**What is expected:**
Going line by line through the records below, write out everything starting with the line containing "Task: Collapse the My Tools section" and going on through the line containing "Given: Switch to the M timeframe", exactly and inclusively. Pictures do not go in.

**Dataset excerpts:**
• • • • • • •
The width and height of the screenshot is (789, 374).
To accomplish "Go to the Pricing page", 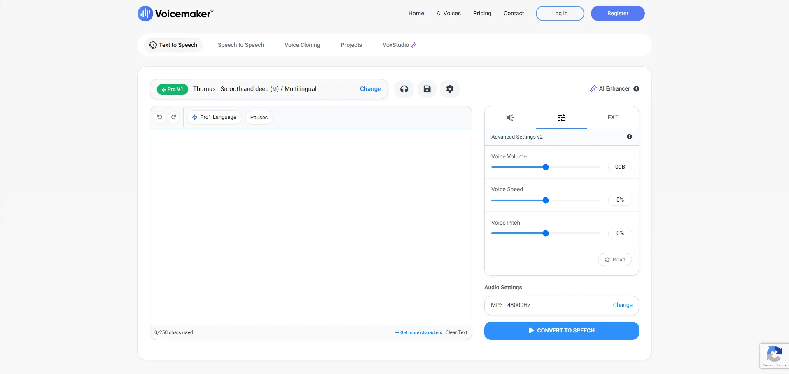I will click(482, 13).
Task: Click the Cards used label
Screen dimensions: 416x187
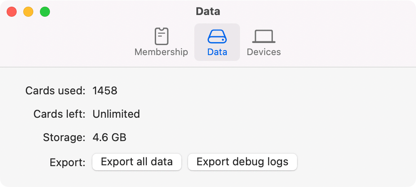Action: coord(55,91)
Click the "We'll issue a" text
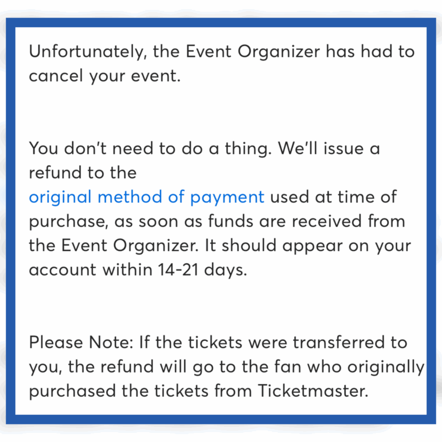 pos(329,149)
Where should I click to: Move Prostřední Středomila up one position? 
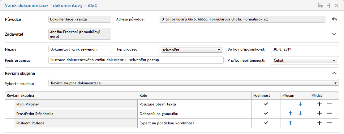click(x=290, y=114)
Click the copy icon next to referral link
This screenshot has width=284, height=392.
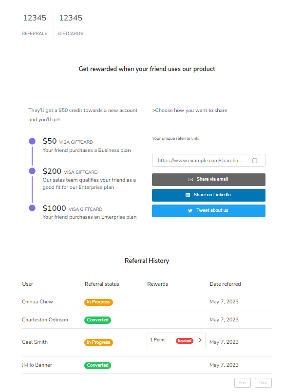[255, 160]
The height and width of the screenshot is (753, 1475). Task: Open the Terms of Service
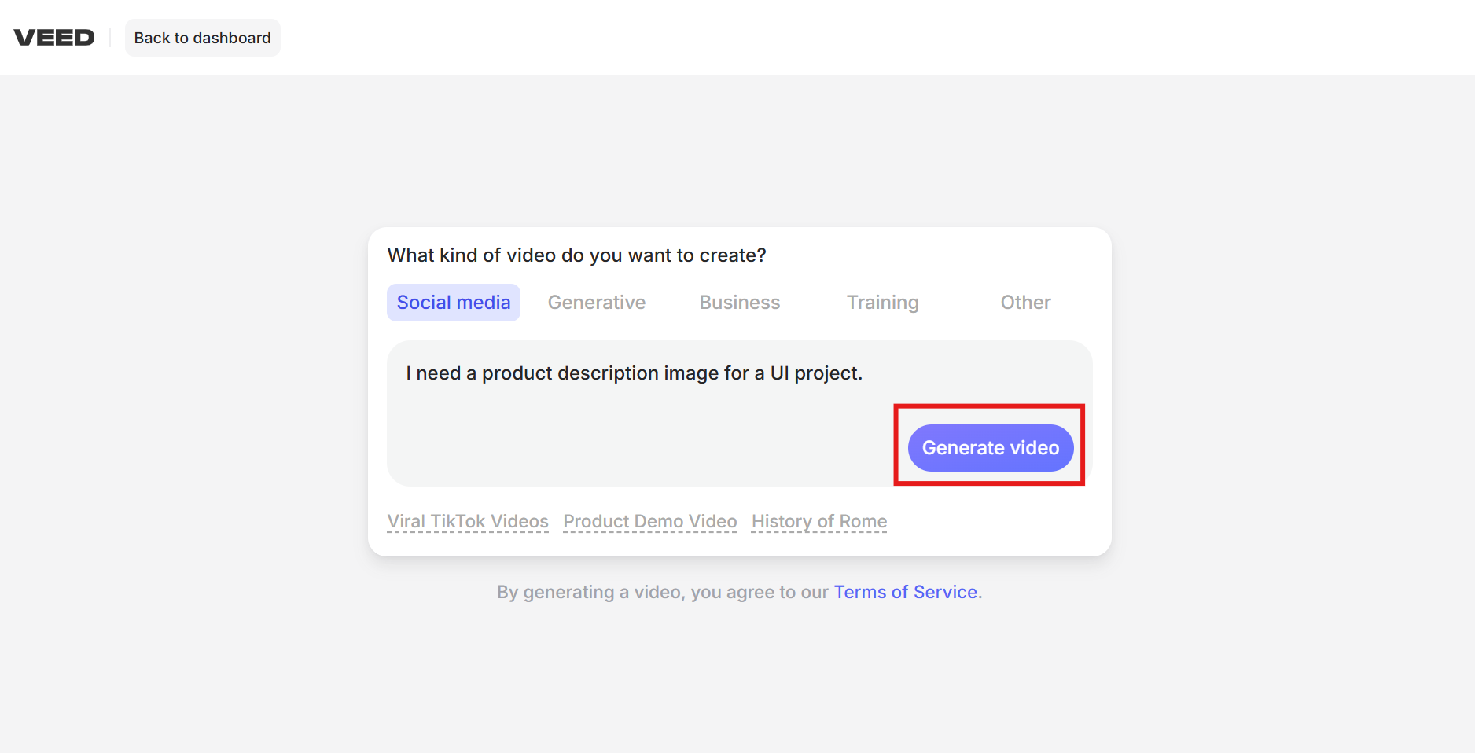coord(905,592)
• • • • • • •
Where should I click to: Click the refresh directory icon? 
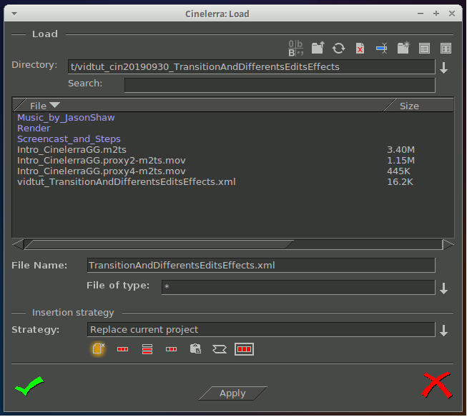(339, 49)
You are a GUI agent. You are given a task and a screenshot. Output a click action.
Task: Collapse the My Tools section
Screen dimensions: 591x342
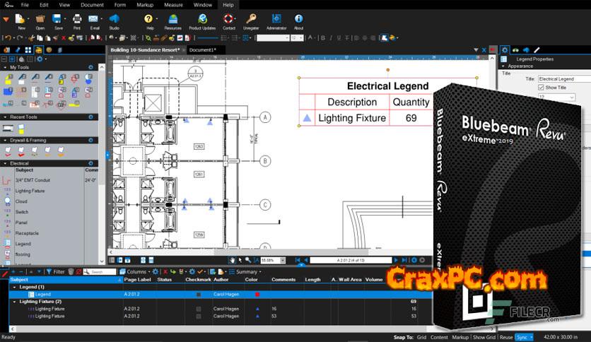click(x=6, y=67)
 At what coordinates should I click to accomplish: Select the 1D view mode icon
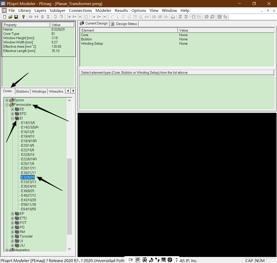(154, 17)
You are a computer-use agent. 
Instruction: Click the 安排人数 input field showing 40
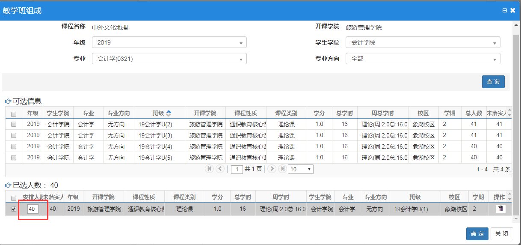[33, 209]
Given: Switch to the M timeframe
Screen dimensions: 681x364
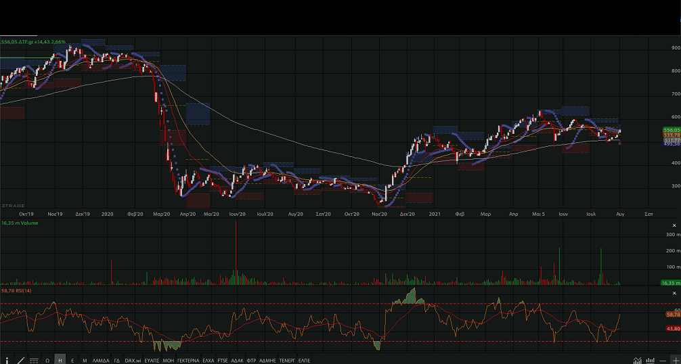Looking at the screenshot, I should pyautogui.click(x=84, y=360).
• • • • • • •
**The answer:**
Task: Collapse the My Tools section
Screen dimensions: 591x342
click(x=6, y=67)
 At what coordinates should I click to accomplish: Select the 1D view mode icon
(154, 17)
You are a computer-use agent. 
Instruction: Click the 安排人数 input field showing 40
[33, 209]
Given: Switch to the M timeframe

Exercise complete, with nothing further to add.